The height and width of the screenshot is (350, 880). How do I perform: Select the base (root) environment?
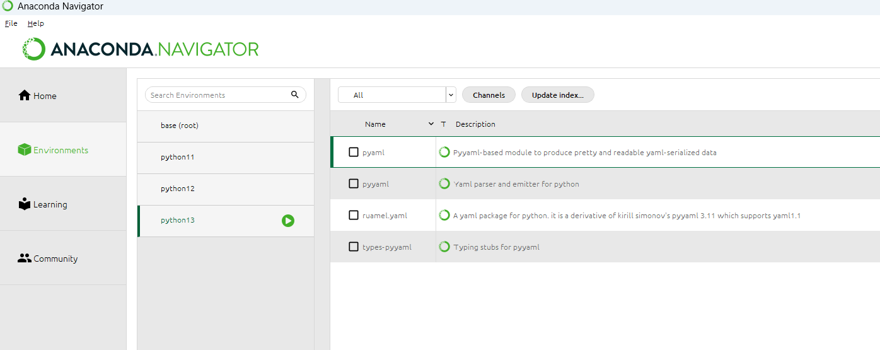(x=180, y=125)
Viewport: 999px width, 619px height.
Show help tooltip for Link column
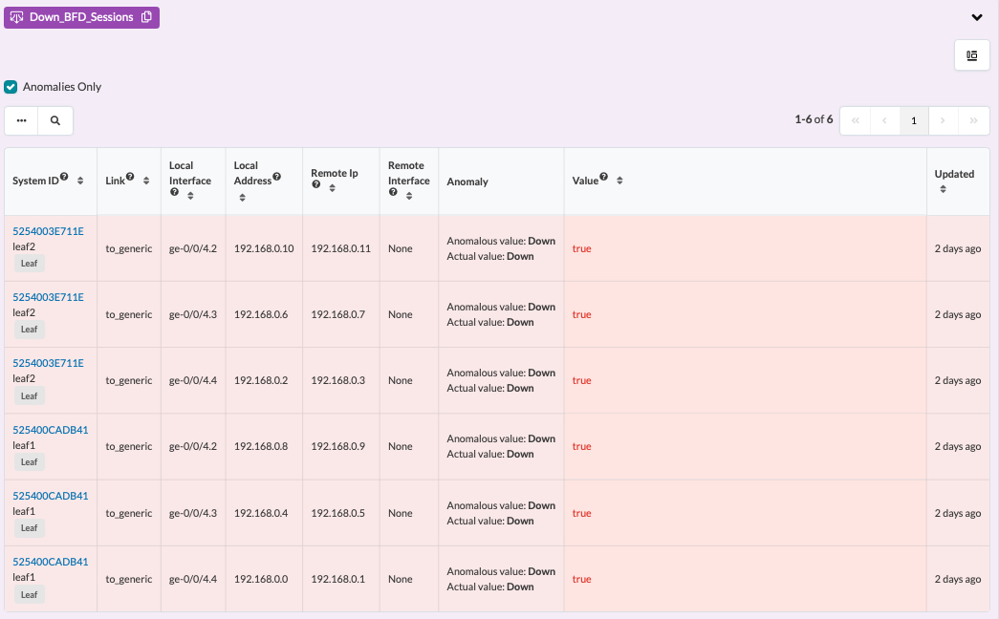click(130, 177)
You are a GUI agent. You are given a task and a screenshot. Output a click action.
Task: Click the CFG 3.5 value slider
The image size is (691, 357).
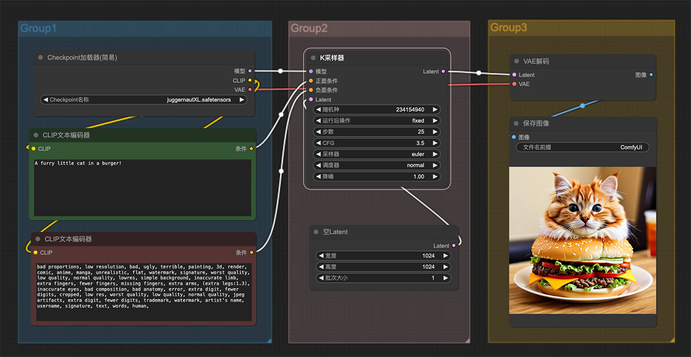pyautogui.click(x=377, y=143)
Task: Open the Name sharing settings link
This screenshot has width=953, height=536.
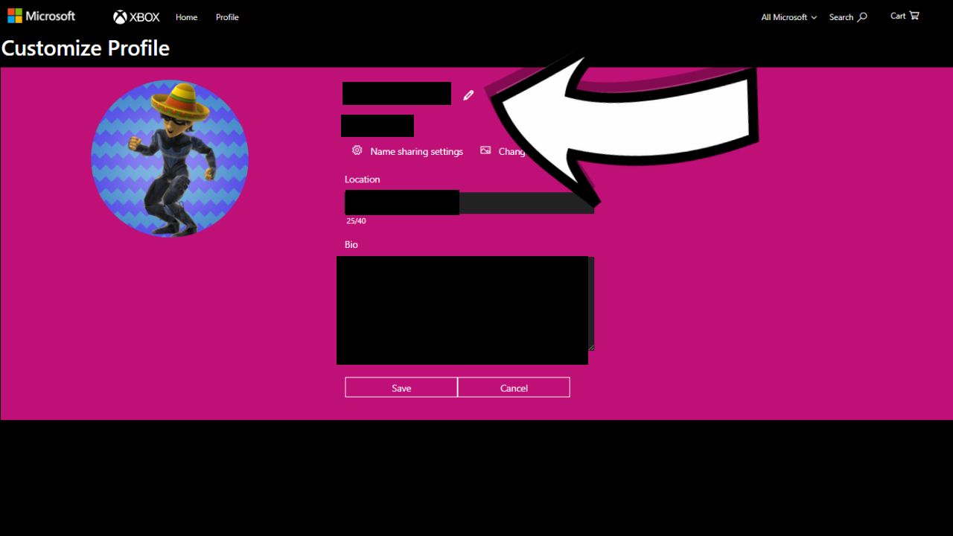Action: [416, 151]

● OBJECTIVE: Print the data above verbatim, omitting the pictures.

● SOLUTION TO THIS TASK:
The height and width of the screenshot is (350, 880). How do I perform: Select the base (root) environment?
(x=180, y=125)
Viewport: 999px width, 619px height.
Show help tooltip for Link column
click(130, 177)
You are a GUI agent. You are given a task and a screenshot. Output a click action.
Task: Click the CFG 3.5 value slider
The image size is (691, 357).
pyautogui.click(x=377, y=143)
Task: Open the Name sharing settings link
This screenshot has width=953, height=536.
Action: [416, 151]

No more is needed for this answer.